Brea’s Tale and Other Stories
Karen Pullen
Published by Luna Moth Press at Smashwords
Copyright 2012 Karen Pullen
Smashwords Edition, License Notes
This ebook is licensed for your personal enjoyment only. This ebook may not be re-sold or given away to other people. If you would like to share this book with another person, please purchase an additional copy for each recipient. If you’re reading this book and did not purchase it, or it was not purchased for your use only, then please return toSmashwords.com and purchase your own copy. Thank you for respecting the hard work of this author.
Table of Contents
The Years of the Wicked
Scritch
Brea’s Tale
Gone, Gone, Gone
Notes on the Stories
Acknowledgements
About the Author
excerpt from Cold Feet
The Years of the Wicked
This ward’s like death row, all of us in line for the big compost pile. Can’t stand the waiting. Or the noise. Beep, drip, whoosh. Who knew I’d end up hooked to machines? Sometimes it’s hard to hear the TV. I like 48 Hours
and Cops
. Bad boys, bad boys … Someday they’ll make a movie about my last case but I’ll never watch it. I’m sliding to eternity too fast. Damn. I’d like to see that movie, find out what I’ve forgotten.

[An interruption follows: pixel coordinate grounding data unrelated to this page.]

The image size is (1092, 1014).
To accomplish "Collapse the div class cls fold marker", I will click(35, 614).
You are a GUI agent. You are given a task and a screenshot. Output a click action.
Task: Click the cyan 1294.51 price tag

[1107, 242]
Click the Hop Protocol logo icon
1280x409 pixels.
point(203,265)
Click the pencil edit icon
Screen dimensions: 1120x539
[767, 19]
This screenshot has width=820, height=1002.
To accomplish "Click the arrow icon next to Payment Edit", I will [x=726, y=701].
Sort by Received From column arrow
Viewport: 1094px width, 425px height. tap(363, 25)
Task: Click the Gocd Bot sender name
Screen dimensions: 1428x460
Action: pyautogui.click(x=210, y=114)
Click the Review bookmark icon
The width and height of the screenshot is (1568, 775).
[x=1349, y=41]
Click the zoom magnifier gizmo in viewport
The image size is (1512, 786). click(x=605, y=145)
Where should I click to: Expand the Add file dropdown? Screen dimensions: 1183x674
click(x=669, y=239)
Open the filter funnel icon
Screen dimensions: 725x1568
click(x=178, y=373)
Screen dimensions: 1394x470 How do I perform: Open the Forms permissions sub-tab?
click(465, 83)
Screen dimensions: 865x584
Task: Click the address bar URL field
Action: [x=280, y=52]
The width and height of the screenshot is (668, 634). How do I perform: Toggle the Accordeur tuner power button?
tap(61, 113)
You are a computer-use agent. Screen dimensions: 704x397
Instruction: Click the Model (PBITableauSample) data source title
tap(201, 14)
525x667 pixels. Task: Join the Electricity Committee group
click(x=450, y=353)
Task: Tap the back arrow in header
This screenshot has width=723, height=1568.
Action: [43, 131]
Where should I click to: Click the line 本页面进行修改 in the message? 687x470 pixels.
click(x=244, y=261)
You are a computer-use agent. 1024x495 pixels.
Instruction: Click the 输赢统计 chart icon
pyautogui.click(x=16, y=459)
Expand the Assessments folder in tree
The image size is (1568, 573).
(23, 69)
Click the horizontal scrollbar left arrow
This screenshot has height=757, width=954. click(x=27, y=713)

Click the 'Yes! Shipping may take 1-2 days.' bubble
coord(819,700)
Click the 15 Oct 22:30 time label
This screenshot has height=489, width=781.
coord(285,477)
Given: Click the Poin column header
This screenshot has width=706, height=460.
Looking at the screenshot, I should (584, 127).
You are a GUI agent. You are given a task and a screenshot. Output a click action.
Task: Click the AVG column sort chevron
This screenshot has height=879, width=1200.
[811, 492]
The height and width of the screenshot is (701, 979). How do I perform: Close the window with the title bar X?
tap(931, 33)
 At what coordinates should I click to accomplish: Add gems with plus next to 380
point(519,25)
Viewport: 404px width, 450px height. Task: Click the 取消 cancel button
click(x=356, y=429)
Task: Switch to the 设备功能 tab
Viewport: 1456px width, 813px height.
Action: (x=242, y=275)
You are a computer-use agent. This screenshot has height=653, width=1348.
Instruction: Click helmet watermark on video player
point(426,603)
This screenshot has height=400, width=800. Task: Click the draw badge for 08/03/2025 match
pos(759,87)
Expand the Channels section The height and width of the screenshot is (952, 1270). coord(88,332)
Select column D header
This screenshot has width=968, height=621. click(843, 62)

One thing I’ve learned recently, talking helps me remember. See, even us old guys can learn, something Rhianna wouldn’t believe. You’re a rigid thinker, John,
she’d say. An ex-wife can get bitter and say unkind things. But I don’t play that game. It could get back to our daughter that I’d said something mean about her mother, and I’m already on eggshells with that one. She just turned fifteen, kind of another rigid thinker.
The paint hasn’t dried on my last case. It irks me that the headlines blazed Serial Killer!
It terrified the citizens of our quiet town, a fine place to live if you’ve got nerves, like I do. In my twenty-nine years on the police force, we never had a single homicide until that one bloody week.
The first death looked like a mugging. Early Sunday morning, Sam Klinkevals–a lawyer known for sucking lifeblood out of the gullible–looked out the back window of his office and saw a body in the alley. Once Sam figured out there was no profit in it for him, he called the cops.
I don’t work Sundays but I’ve always got the scanner on, another thing that drove Rhianna nuts, out of the house, and into the arms of that scrawny accountant. I’d just come back from visiting my Momma’s grave when the static broke and Drum’s shaky voice said 10-54, possible dead body.
I pulled on my uniform and drove to the crime scene.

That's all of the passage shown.